Sunday quickies and one-liners
Mary Worth, 8/30/09
Could there be anything more delightful than the third panel of Sunday’s Mary Worth? My guess is no! Mary and Tobey are clearly bombed out of their minds after spending three hours drinking their lunch as usual; Tobey attempts a sloppy high-five in celebration of terrible couples bound more tightly together in dysfunction’s death grip, while Mary leaves her hanging and stares glassily into the middle distance. Things go downhill a bit as she ruminates on all the societal ills that her meddling has somehow failed to rectify, but I love the transition between the penultimate and final panels. Could love help overcome these important problems? As panel three demonstrates, clearly not, because if this is love, then love is repugnant beyond description.

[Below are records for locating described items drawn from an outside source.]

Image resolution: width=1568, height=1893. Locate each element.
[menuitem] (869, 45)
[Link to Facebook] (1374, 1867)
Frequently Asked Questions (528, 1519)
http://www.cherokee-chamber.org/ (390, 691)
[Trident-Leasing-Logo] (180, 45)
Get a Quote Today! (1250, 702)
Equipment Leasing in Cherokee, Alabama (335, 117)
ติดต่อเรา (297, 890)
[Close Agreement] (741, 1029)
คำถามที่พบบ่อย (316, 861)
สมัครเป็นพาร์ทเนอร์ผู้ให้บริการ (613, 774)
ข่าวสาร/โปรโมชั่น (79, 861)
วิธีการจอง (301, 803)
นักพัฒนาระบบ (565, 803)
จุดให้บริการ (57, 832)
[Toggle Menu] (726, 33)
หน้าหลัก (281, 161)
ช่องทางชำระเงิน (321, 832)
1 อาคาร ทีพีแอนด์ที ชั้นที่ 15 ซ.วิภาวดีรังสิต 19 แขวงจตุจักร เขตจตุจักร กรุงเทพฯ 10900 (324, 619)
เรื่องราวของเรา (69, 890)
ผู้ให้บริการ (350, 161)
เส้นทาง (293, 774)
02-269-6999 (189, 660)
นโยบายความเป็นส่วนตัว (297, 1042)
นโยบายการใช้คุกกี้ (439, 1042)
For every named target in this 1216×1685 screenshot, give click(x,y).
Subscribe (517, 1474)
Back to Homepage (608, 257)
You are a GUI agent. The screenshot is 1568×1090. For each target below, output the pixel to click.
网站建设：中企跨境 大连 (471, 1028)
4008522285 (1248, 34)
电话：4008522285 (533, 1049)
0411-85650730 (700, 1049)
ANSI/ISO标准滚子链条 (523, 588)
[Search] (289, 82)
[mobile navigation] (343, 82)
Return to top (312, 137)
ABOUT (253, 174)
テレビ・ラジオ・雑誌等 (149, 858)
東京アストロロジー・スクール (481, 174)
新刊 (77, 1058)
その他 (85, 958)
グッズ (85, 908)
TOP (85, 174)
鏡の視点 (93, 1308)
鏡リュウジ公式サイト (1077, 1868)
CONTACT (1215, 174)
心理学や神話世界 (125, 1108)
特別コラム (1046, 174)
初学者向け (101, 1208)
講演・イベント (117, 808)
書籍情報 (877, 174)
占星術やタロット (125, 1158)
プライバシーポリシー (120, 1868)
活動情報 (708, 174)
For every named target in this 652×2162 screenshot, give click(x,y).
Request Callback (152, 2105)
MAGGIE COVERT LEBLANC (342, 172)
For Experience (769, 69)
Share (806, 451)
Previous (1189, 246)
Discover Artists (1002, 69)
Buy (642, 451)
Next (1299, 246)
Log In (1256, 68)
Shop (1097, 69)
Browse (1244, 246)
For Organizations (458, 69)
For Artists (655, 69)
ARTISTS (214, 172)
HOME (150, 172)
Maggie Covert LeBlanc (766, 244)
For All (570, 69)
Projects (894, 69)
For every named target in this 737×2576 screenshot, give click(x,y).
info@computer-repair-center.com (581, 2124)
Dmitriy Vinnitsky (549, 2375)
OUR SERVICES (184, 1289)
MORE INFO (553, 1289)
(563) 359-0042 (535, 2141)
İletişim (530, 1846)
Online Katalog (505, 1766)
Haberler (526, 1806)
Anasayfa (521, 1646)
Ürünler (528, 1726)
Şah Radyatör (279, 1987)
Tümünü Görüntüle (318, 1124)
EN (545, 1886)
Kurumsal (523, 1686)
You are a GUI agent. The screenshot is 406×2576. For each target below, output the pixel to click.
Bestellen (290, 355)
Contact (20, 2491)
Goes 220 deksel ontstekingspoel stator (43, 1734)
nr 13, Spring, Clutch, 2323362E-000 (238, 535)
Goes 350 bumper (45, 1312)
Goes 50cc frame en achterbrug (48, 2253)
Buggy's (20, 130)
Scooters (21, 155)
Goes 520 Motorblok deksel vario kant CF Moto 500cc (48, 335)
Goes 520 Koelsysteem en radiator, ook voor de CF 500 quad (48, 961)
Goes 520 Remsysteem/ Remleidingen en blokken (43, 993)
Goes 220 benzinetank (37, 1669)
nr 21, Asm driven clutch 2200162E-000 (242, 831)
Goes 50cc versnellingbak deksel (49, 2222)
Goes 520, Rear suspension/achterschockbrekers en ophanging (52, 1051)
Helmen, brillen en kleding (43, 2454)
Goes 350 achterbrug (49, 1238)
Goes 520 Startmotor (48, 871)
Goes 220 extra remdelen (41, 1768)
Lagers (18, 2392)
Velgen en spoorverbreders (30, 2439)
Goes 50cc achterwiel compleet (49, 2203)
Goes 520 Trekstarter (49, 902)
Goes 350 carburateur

Ha ha, the heat is killing him! It’s funny because a prisoner locked in a hotbox and left out to broil in the desert sun would literally die, from the heat.
August 30, 2009, will forever be remembered as “the day Marvin showed us his ass-crack, and nobody stopped him.”
Now that family-friendly Disney has purchased Marvel, I’m afraid our saucy NEXT! box will have to stop hinting at hot mutant-on-cyborg-on-spider-bite-enhanced-dude action.
Slylock Fox, 8/30/09
Solution — The chain may be too strong for the saw, but Slylock’s leg isn’t. Slylock will plead for his sidekick to reconsider, but Max will just think back to years of condescension and abuse, and smile.